One of the big sticking points right now is how much developed countries will actually reduce their emissions. In talks at Bali last year, the industrial countries—save for the United States—proposed to cut greenhouse-gas emissions 25 to 40 percent below 1990 levels by 2020. So how's that shaping up now?
The energy legislation that cleared the US House Energy and Commerce Committee last month would reduce emissions anywhere from1 percent below 1990 levels to 23 percent below, depending on how aggressively some of its provisions are used, according to calculations by the World Resources Institute in Washington.
By contrast, Europe aims to reduce emissions to 20 percent below 1990 levels by 2020 and would sweeten the pot by dropping emissions to 30 percent of 1990 levels if other industrial nations took on aggressive 2020 targets.
Japan is currently weighing its 2020 targets, with proposals ranging from 4 percent above 1990 levels to 25 percent below 1990, Mr. Meyer says. And Australia is reportedly shooting for 25 percent if several conditions are met.
Developed countries are hovering around the recommended targets, but there's a lot of uncertainty still. Ultimately, the wealthy industrial countries are unlikely to clamp down further unless they approve of whatever action developing countries agree to take. And that's a real question mark.
There's zero chance that fast-growing countries like China or India will agree to mandatory reductions in the next decade. They argue that, as a matter of fairness, wealthy countries should cut first, giving poorer countries time to catch up. But developing countries can agree to promote clean-energy projects, ratchet up efficiency standards, and pursue technologies like carbon-capture for coal plants, while reducing their overall carbon intensity in a measurable way. China, for one, is set to surpass its goal of a 20-percent reduction in carbon intensity by 2010 and is reportedly contemplating an 80 percent in carbon-intensity reduction by 2020. This would slow down emissions growth, but not reverse it.
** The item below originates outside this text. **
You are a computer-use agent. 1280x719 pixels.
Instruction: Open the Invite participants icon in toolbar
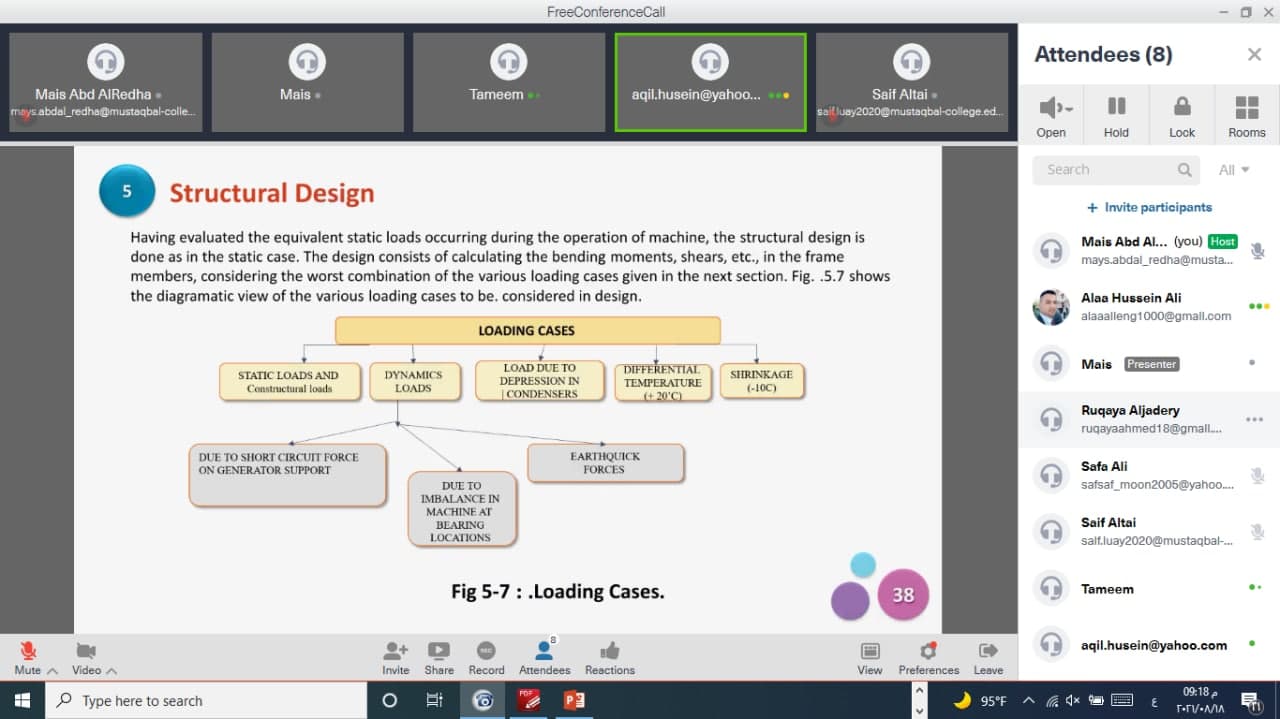click(x=396, y=651)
Ideally, these countries would then get on path to implement actual cuts in emissions starting around 2025. According to Climate Progress, Carnegie's Bill Chandler has said that a hard cap could be possible in China by then—a scenario China's Energy Research Institute has been studying seriously. One factor here, as several China experts have told me, is that China is worried about a potential trade war with the EU and United States if it doesn't get serious about reducing emissions. Remember, the Waxman-Markey climate bill gives the White House authority, by 2025, to impose carbon tariffs on countries that aren't complying with global agreements—a touchy subject, but a real part of the dynamic here.